IndustryAlphabet: What’s Going to Happen to Google Advertisers?

Alphabet: What's Going to Happen to Google Advertisers?

Industry experts say Alphabet, which separates the profitable parts of Google's business, highlights the company's weaknesses but may also be good for branding and product development.

Yesterday, Google laid out plans for corporate restructuring, with different facets of the business separating underneath a new company, Alphabet. What does this mean for the search giant’s advertisers?

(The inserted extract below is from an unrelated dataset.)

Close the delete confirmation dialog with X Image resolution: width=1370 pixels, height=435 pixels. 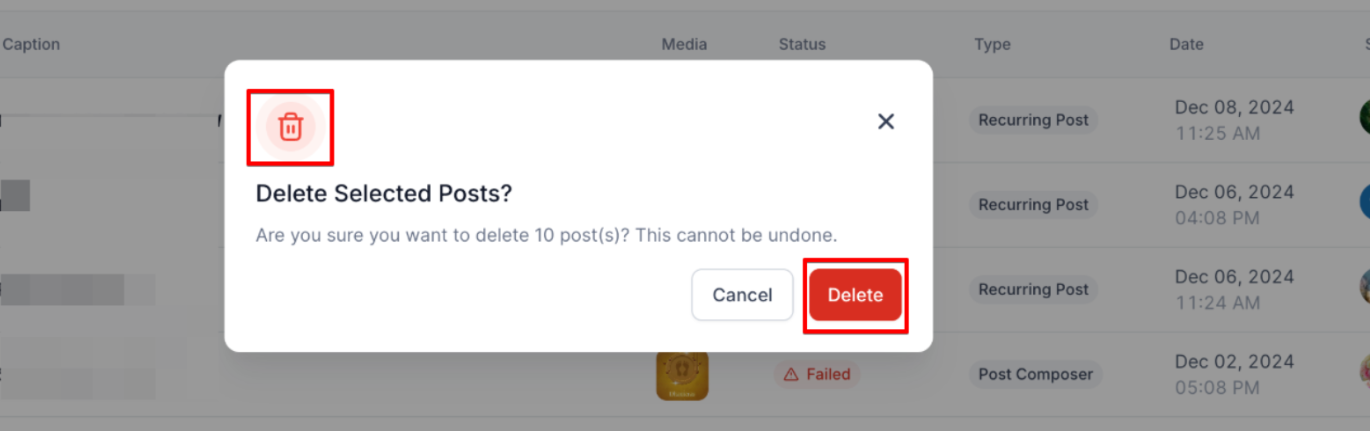coord(885,122)

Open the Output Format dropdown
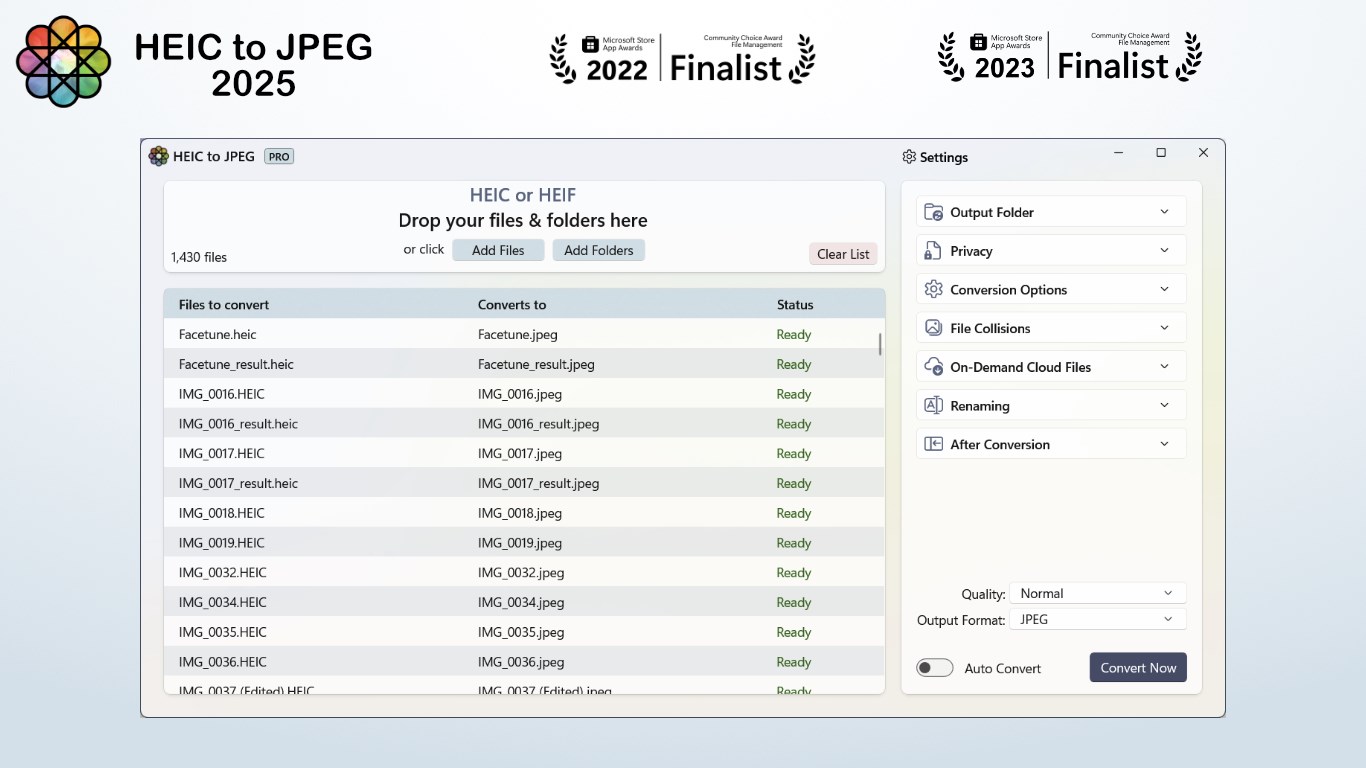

Alphabet is “mostly a collection of companies,” according to  Google chief executive (CEO) Larry Page. Google remains the largest of those companies, of course, but this means the brand’s massive portfolio will be soon separated, with “the companies that are pretty far afield our main Internet products contained in Alphabet instead.” Each area will be run by a different chief executive (CEO); the new streamlined Google will include search, ads, apps, maps, YouTube and Android.

Fred Dintenfass, SEO lead at Isobar, thinks the inception of Alphabet is equal parts Google’s desire to reorganize and external pressure from investors. He says that Google Inc – what’s now just Google – is the only aspect of the company that really makes money, and now it’s separated from less-profitable facets.

“Looking at revenue, [Google gets] less and less of their money all the time from search engine results pages themselves,” Dintenfass says. “In terms of ad revenue, they seem to be diversifying more and more between sites within their network and AdSense, as well as YouTube and DoubleClick, so I wonder if they’re continuing to focus on search, or if they’re going to focus on the products that make more money outside of search results.”

While it’s too early to tell what will come of the new Google, Dintenfass thinks it’s interesting that the operation is headed by Sundar Pichai, the chief product officer.

“I think the focus on product is important and shows that Google plans to improve products, not just monetize them,” he says.

According to Dr. Aleksi Aaltonen, assistant professor at Warwick Business School in the U.K., the holding company structure will help Google, making it easier to sell off its less successful assets. At the same time, he doesn’t think the reorganization helps solve the company’s core problem.

“Innumerable acquisitions made by the company over the years and bold ventures to new industries have so far failed to create commercial success at the scale of its search advertising business,” Aaltonen says. “Google is commercially still a one-trick pony, whereas for instance, Apple has brought the iPod, iPhone and iPad to the market since Google launched its search engine.”

While the separation highlights Google’s inconsistent financial successes, Thomas Ordahl, chief strategy office at global branding firm Landor, sees that as a good thing. Ordahl thinks Alphabet will result in stronger branding.

Like Dintenfass and Aaltonen, Ordahl says it’s too soon to say what Google’s future holds. But with Google branching off,  the greater focus will ultimately make things clearer – and better – for advertisers.

“I think as Google stretches, it becomes less clear in the marketplace what it is,” Ordahl says. “[This change] simplified what Google is, which should help preserve the brand value for Google, and then they can put all the other stuff under Alphabet.
“It just can’t be a passive holding company,” he adds. “There has to be some rationale for why it exists; that’ll be interesting to see.”